### Stored dataset items
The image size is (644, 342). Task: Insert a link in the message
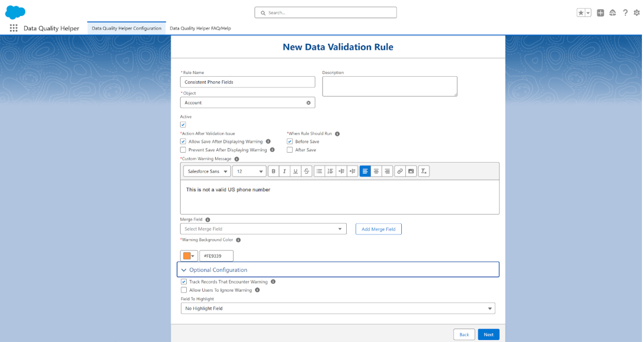click(400, 171)
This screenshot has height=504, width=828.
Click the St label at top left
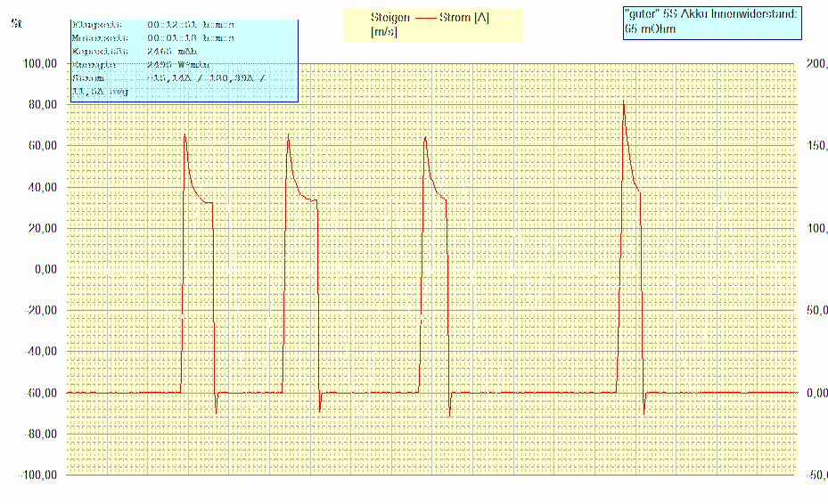[x=16, y=24]
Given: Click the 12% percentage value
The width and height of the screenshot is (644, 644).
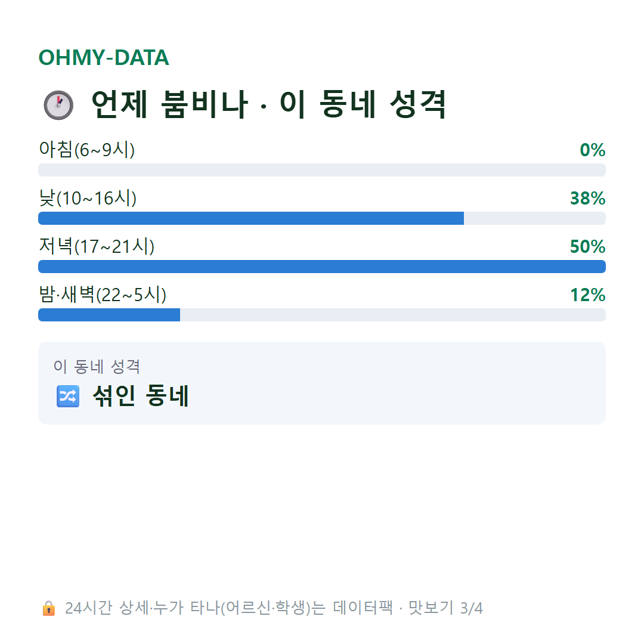Looking at the screenshot, I should click(588, 295).
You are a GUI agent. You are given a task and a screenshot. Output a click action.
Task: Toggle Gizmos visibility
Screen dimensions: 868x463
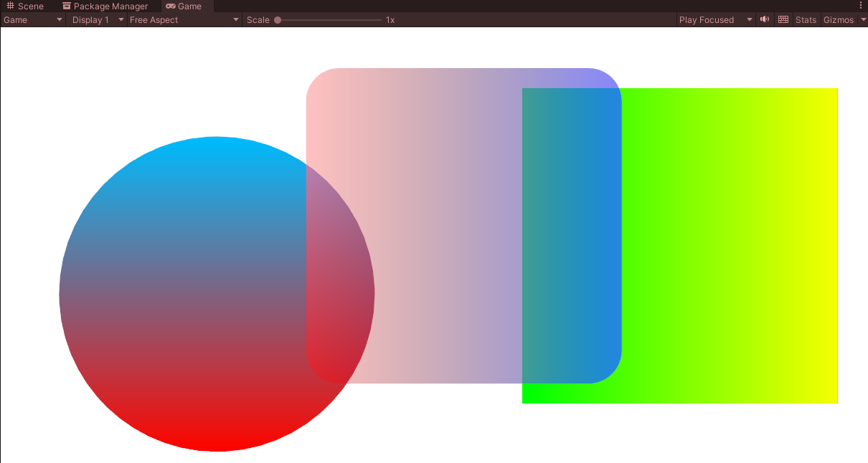click(x=839, y=20)
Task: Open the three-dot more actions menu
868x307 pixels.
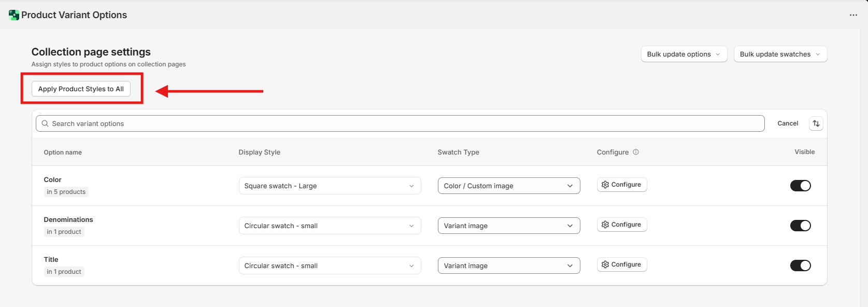Action: [x=853, y=15]
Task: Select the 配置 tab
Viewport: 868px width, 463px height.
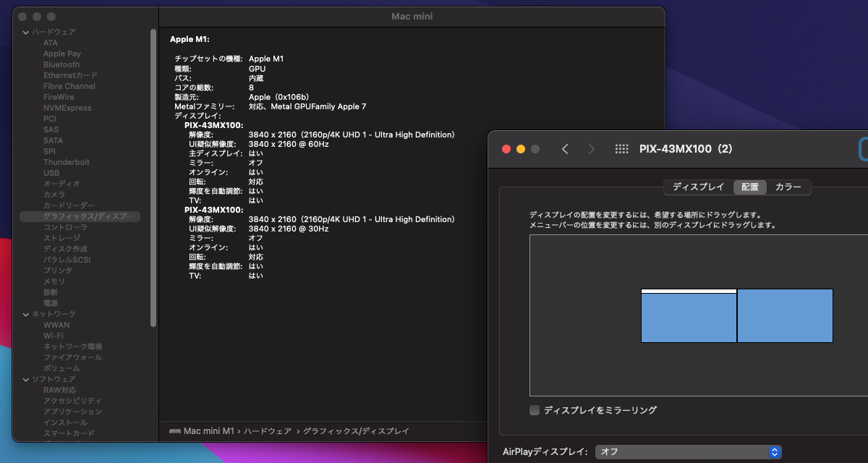Action: pos(749,187)
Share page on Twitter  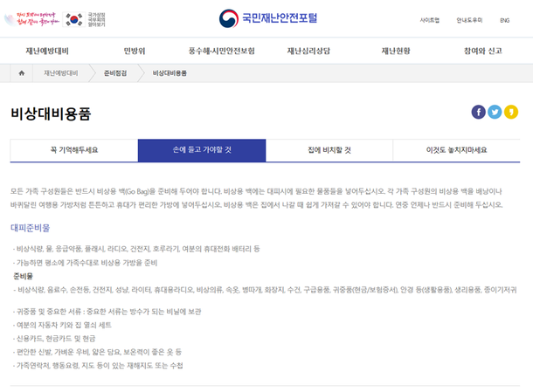[495, 112]
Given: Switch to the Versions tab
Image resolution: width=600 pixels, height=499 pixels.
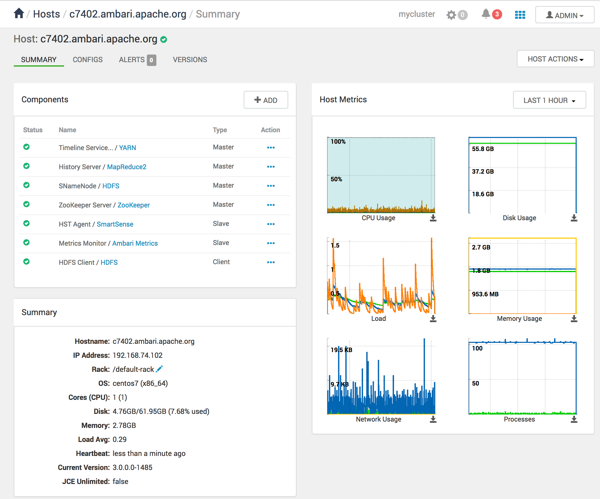Looking at the screenshot, I should [x=190, y=60].
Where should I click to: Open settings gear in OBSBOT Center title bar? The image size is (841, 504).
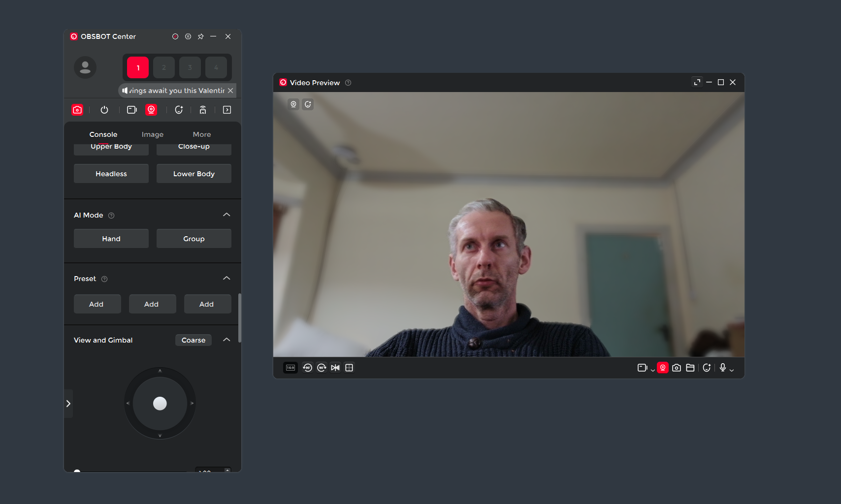coord(188,36)
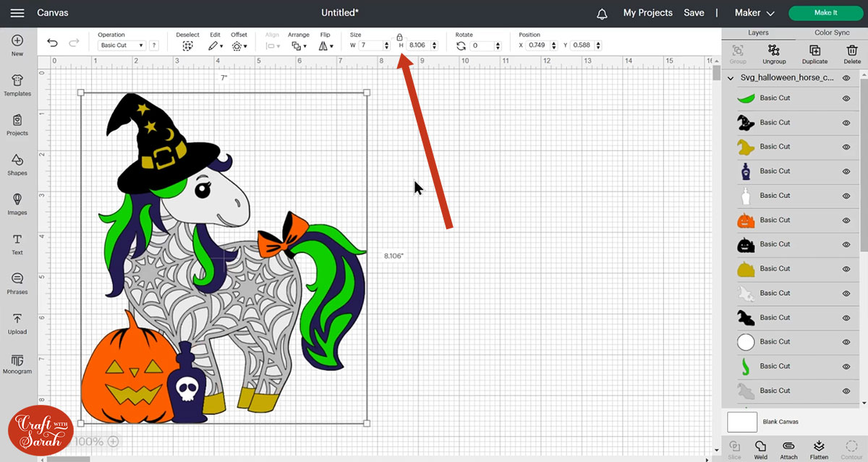This screenshot has width=868, height=462.
Task: Open the notifications bell
Action: click(602, 13)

### Work required
Quote, exactly and only, the lines from the first line of the data above through the line containing "Task: Toggle Gizmos visibility". The pictures do not belong in it.

### Written solution
The image size is (644, 342). Task: Insert a link in the message
click(400, 171)
This screenshot has height=504, width=828.
Click the St label at top left
[x=16, y=24]
Given: Click the 12% percentage value
The width and height of the screenshot is (644, 644).
Looking at the screenshot, I should click(588, 295).
You are a GUI agent. You are given a task and a screenshot. Output a click action.
Task: Toggle Gizmos visibility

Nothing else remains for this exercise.